§ WHAT IS NEEDED
Lift out, unaltered, the lines of the material below between the line holding "Given: Click Hardware in the path bar" and the line holding "has width=1000, height=720.", counting both.

_ _ _

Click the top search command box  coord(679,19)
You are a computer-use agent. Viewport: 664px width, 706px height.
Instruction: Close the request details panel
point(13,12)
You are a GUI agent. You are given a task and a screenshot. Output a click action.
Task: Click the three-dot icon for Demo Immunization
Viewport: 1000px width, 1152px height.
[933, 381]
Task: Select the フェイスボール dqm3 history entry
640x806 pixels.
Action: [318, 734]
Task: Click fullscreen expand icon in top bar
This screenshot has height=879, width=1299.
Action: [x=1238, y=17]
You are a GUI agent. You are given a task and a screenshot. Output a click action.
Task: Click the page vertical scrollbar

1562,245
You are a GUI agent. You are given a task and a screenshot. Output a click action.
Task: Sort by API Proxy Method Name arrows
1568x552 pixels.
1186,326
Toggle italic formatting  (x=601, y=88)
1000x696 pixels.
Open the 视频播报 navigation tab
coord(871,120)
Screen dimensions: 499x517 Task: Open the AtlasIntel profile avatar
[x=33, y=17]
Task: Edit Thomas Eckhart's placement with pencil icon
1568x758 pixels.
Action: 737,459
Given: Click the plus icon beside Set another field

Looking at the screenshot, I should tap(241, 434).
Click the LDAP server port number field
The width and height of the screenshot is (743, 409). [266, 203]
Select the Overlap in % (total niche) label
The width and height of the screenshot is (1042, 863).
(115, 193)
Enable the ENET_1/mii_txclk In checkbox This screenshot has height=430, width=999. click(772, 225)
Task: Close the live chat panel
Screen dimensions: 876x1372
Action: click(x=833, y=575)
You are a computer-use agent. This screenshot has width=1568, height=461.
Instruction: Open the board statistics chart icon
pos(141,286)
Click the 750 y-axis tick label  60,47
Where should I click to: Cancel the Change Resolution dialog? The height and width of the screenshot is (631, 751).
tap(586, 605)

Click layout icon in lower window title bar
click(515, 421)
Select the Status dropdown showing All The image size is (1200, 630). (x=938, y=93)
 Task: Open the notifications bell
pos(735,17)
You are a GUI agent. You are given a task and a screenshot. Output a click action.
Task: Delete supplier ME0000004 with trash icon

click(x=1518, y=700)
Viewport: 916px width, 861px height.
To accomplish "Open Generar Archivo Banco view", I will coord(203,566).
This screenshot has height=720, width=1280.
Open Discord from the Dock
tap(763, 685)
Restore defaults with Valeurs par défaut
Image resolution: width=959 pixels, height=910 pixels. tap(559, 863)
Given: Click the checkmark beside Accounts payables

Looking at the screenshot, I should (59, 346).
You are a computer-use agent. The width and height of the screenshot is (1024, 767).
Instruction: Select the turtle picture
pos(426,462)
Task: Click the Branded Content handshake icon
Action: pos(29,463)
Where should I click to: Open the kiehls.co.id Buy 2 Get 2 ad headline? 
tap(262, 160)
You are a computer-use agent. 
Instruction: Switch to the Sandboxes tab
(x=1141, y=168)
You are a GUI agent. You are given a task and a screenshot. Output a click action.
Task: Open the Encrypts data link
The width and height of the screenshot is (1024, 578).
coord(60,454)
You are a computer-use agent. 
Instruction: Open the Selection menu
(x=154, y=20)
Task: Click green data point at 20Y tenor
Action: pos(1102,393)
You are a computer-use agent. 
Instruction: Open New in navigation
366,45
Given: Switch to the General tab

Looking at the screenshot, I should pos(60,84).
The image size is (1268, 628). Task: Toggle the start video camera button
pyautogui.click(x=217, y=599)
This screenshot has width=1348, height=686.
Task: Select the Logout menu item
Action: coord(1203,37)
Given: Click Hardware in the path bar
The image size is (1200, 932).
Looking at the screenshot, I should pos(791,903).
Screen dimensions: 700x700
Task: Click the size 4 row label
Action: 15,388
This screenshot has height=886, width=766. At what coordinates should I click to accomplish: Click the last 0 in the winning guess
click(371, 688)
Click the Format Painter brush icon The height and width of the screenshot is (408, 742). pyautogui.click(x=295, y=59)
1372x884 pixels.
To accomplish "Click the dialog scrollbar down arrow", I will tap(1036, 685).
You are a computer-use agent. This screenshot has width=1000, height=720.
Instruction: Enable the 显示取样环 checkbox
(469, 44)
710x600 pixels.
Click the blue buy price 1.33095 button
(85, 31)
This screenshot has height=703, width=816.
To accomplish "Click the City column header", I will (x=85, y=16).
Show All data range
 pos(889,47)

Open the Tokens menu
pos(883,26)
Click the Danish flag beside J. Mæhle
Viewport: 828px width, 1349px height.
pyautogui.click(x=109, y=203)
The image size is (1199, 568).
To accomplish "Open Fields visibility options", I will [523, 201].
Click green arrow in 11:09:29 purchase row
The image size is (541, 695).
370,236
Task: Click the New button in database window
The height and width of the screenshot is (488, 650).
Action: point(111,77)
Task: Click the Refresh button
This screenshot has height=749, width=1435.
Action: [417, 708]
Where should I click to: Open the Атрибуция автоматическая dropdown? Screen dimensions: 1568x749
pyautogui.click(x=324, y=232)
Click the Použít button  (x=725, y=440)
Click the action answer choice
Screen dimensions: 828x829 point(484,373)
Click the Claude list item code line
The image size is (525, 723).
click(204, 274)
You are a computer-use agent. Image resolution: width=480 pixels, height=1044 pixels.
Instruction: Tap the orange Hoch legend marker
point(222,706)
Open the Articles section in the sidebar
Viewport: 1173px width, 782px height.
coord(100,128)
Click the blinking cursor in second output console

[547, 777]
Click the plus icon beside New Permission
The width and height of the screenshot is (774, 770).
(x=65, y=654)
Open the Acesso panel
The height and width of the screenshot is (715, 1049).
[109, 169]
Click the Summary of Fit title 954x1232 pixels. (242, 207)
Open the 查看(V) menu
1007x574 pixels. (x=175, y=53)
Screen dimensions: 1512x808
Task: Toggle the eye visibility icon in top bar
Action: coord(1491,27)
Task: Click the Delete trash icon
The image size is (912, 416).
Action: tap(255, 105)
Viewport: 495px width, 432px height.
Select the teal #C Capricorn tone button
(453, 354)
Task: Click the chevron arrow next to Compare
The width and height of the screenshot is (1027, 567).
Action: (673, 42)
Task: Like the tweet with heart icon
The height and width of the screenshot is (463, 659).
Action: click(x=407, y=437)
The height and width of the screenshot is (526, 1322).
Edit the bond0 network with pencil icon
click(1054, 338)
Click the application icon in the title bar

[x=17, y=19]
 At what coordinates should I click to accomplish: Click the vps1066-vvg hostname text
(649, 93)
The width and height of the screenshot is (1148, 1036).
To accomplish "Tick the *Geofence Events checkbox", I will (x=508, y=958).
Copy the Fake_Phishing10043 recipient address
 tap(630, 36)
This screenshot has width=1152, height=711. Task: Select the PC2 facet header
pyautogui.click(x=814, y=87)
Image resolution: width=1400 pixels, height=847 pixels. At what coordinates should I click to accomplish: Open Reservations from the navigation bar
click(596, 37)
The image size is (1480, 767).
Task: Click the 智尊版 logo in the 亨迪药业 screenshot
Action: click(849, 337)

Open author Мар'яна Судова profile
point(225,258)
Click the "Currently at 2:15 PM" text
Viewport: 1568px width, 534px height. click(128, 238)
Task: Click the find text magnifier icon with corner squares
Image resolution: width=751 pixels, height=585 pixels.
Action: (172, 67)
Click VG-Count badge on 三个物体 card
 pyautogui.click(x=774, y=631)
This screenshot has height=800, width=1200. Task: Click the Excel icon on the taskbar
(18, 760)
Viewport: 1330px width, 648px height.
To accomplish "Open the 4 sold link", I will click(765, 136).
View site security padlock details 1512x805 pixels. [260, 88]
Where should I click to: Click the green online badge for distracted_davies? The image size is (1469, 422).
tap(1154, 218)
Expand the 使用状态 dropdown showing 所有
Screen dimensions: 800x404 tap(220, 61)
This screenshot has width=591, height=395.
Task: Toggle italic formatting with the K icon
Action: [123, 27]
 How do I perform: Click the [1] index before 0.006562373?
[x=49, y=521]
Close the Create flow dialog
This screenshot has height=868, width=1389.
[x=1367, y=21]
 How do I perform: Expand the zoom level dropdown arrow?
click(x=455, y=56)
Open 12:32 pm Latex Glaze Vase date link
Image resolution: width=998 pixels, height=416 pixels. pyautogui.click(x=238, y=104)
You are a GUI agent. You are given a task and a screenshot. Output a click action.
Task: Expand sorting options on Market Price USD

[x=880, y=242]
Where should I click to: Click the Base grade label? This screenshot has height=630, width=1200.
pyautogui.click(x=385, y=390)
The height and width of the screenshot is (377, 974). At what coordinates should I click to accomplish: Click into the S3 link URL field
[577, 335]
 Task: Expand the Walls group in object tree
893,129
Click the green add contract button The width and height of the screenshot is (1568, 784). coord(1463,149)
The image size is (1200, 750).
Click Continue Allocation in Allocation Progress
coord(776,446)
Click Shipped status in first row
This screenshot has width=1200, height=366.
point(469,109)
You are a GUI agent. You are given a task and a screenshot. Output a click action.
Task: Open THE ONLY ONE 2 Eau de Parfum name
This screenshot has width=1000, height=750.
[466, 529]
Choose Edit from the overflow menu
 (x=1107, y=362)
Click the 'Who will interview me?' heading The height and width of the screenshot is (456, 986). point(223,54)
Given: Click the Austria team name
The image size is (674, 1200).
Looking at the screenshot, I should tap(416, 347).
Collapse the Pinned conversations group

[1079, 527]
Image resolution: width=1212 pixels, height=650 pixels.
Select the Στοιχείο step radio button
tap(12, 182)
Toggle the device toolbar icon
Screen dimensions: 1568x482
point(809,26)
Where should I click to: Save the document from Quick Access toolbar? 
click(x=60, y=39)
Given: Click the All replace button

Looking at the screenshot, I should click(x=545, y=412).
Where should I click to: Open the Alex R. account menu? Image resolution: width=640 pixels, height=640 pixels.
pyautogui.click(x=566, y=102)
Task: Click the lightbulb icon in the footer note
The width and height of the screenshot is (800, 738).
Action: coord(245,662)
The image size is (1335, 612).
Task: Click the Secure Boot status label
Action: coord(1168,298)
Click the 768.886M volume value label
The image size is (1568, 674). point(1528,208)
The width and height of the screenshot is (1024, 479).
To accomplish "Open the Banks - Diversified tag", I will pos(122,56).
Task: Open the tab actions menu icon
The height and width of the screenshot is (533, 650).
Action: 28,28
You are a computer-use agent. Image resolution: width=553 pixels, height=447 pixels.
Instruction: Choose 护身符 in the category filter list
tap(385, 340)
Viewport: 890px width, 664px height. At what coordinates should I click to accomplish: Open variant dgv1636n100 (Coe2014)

_ _ _

§ ANSWER SPACE
Given: Click Hardware in the path bar
The image size is (1200, 932).
Looking at the screenshot, I should pos(791,903).
Screen dimensions: 700x700
Task: Click the size 4 row label
Action: 15,388
This screenshot has height=886, width=766. At what coordinates should I click to accomplish: Click the last 0 in the winning guess
click(371, 688)
Click the Format Painter brush icon The height and width of the screenshot is (408, 742). pyautogui.click(x=295, y=59)
1372x884 pixels.
To accomplish "Click the dialog scrollbar down arrow", I will tap(1036, 685).
You are a computer-use agent. This screenshot has width=1000, height=720.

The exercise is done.